Gene Autry was also one of the most important pioneering figures in the history of country music, considered the second major influential artist of the genre's development after Jimmie Rodgers. His singing cowboy films were the first vehicle to carry country music to a national audience.

In addition to his signature song, 'Back in the Saddle Again', and his hit 'At Mail Call Today', Autry is still remembered for his Christmas holiday songs, most especially his biggest hit 'Rudolph, the Red-Nosed Reindeer' as well as 'Frosty the Snowman', 'Here Comes Santa Claus', and 'Up on the House Top'.
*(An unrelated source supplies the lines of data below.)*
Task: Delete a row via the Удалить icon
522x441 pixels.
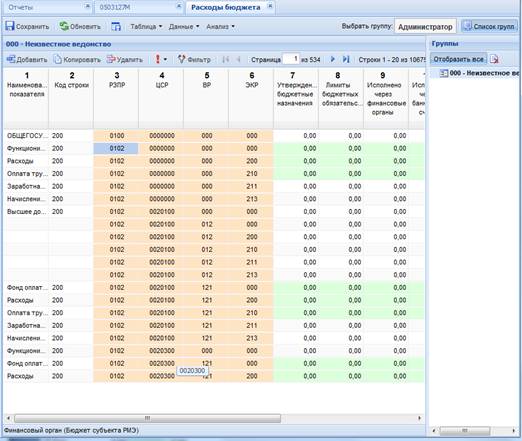Action: point(111,59)
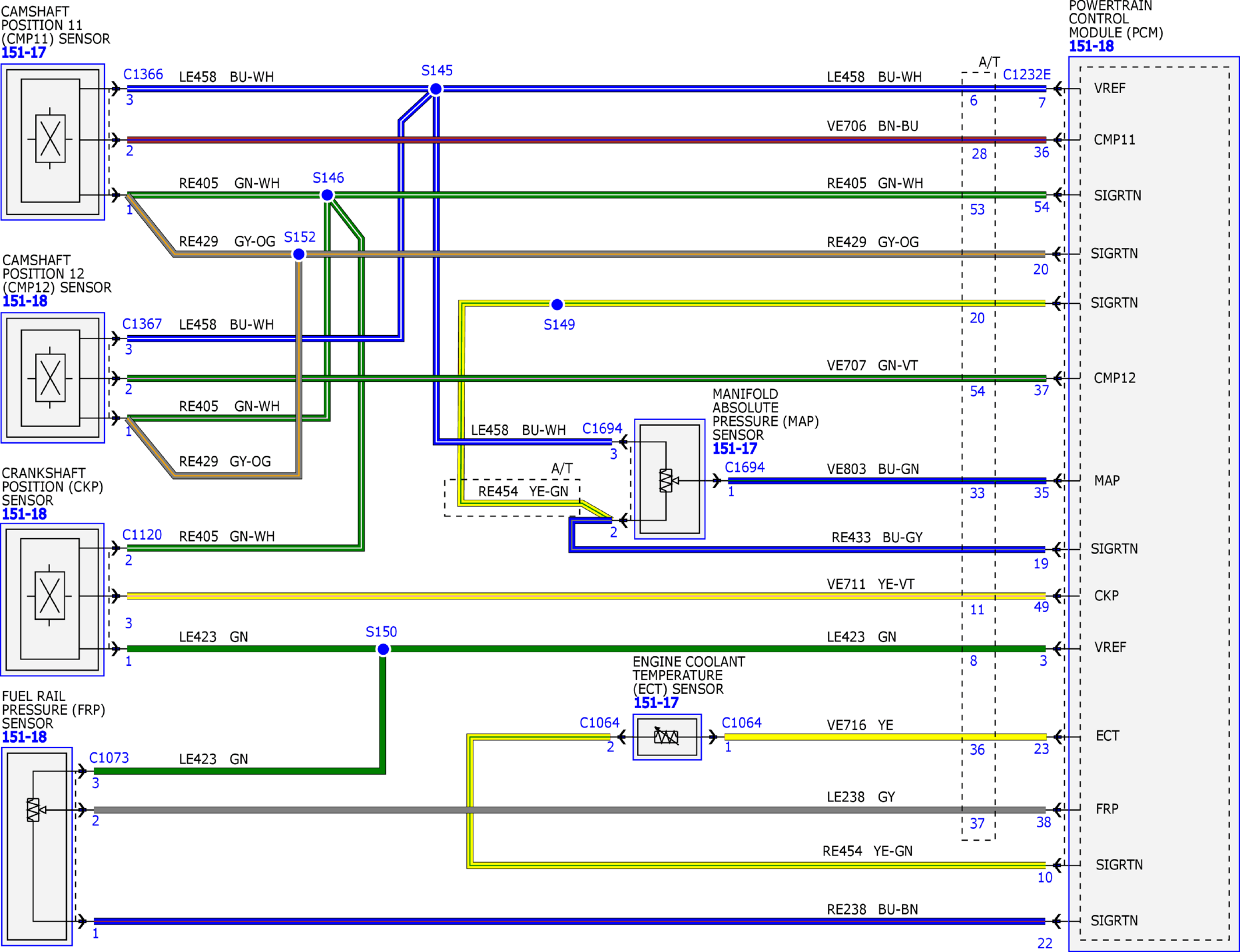Viewport: 1240px width, 952px height.
Task: Open the 151-17 link under CMP11 sensor
Action: (x=23, y=53)
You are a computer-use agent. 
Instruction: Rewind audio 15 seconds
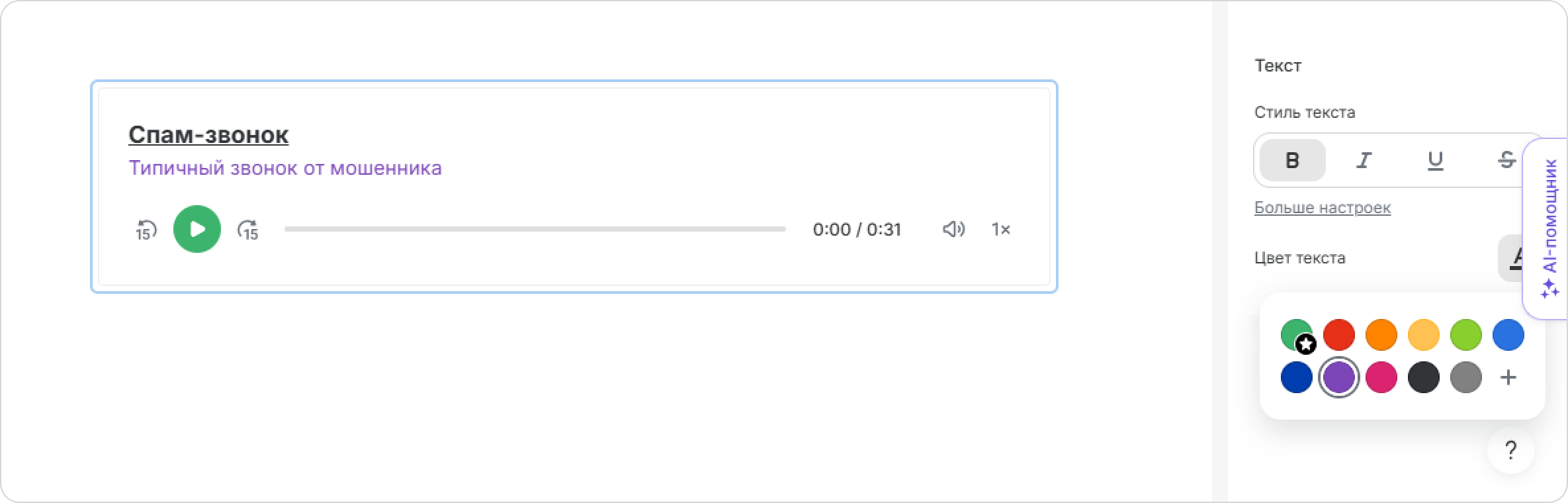click(146, 230)
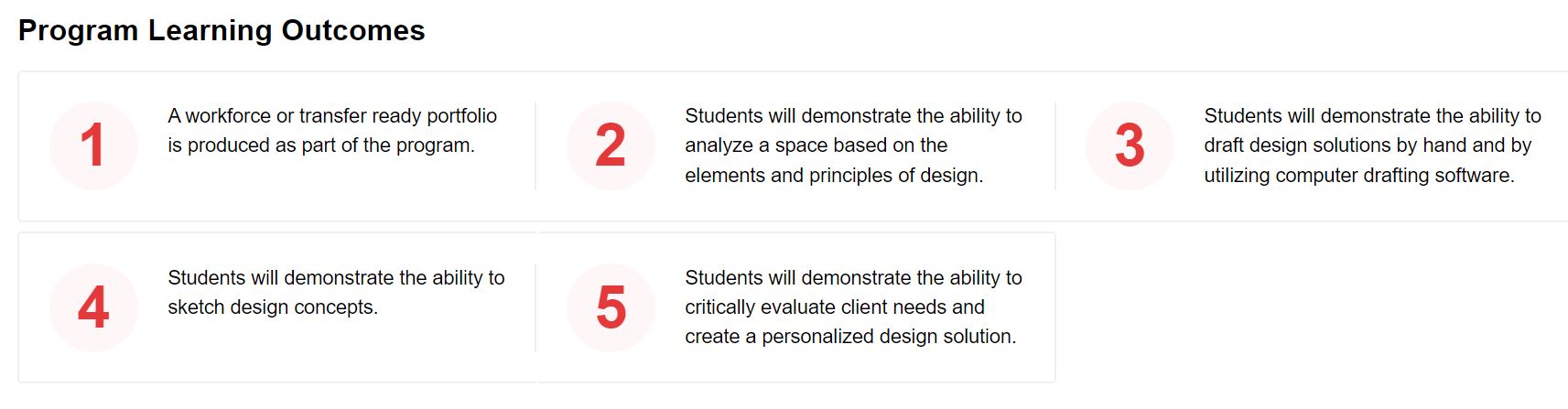Screen dimensions: 1568x409
Task: Click the Program Learning Outcomes heading
Action: click(222, 31)
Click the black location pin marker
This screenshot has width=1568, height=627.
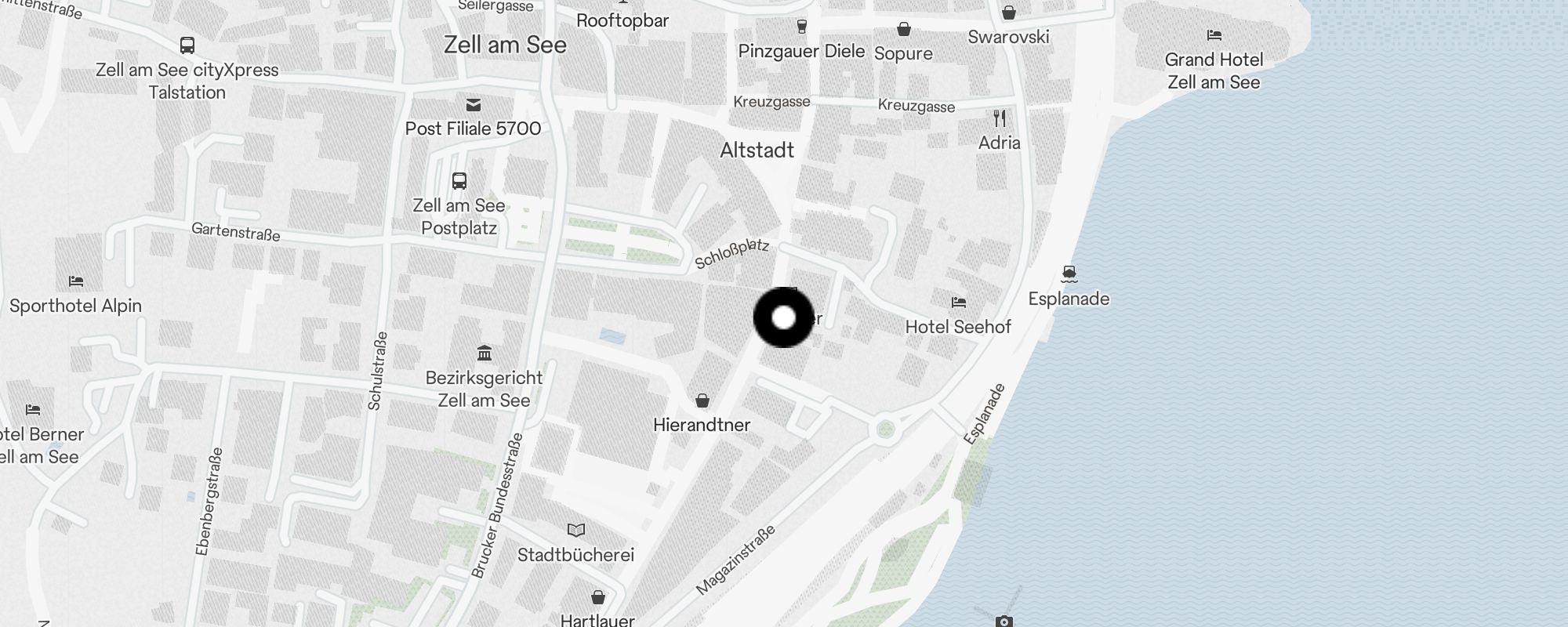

From 1940 to 1956, Autry had a huge hit with a weekly show on CBS Radio, 'Gene Autry's Melody Ranch'. His horse, Champion, also had a CBS-TV and Mutual radio series, 'The Adventures of Champion'. In response to his many young radio listeners aspiring to emulate him, Autry created the Cowboy Code, or Ten Cowboy Commandments. These tenets promoting an ethical, moral, and patriotic lifestyle that appealed to youth organisations such as the Boy Scouts, which developed similar doctrines.

Autry retired from show business in 1964, having made almost 100 films up to 1955 and over 600 records. Autry was the owner of a television station, several radio stations in Southern California, and the Los Angeles / California / Anaheim Angels Major League Baseball team from 1961 to 1997.

At the age of 91, Gene Autry died in 1998 in Studio City, California, U.S. In 1932, Autry had married Ina May Spivey, the niece of Jimmy Long. After she died in 1980, he married Jacqueline Ellam, who had been his banker, in 1981. He had no children by either marriage. He is a member of both the Country Music Hall of Fame and Nashville Songwriters Hall of Fame, and is the only person to be awarded stars in all five categories on the Hollywood Walk of Fame, for film, television, music, radio, and live performance. The town of Gene Autry, Oklahoma was named in his honour, as was the Gene Autry precinct in Mesa, Arizona.

Gene Autry
British postcard in the Picturegoer Series, London, no. 1182. Photo: British Lion.

Gene Autry
Dutch postcard, no. KF 31. Photo: Republic Pictures.

Home of Gene Autry
American postcard by Western Publishing & Novelty Co., Los Angeles, Calif, no. 849. Caption: Home of Gene Autry, North Hollywood, California.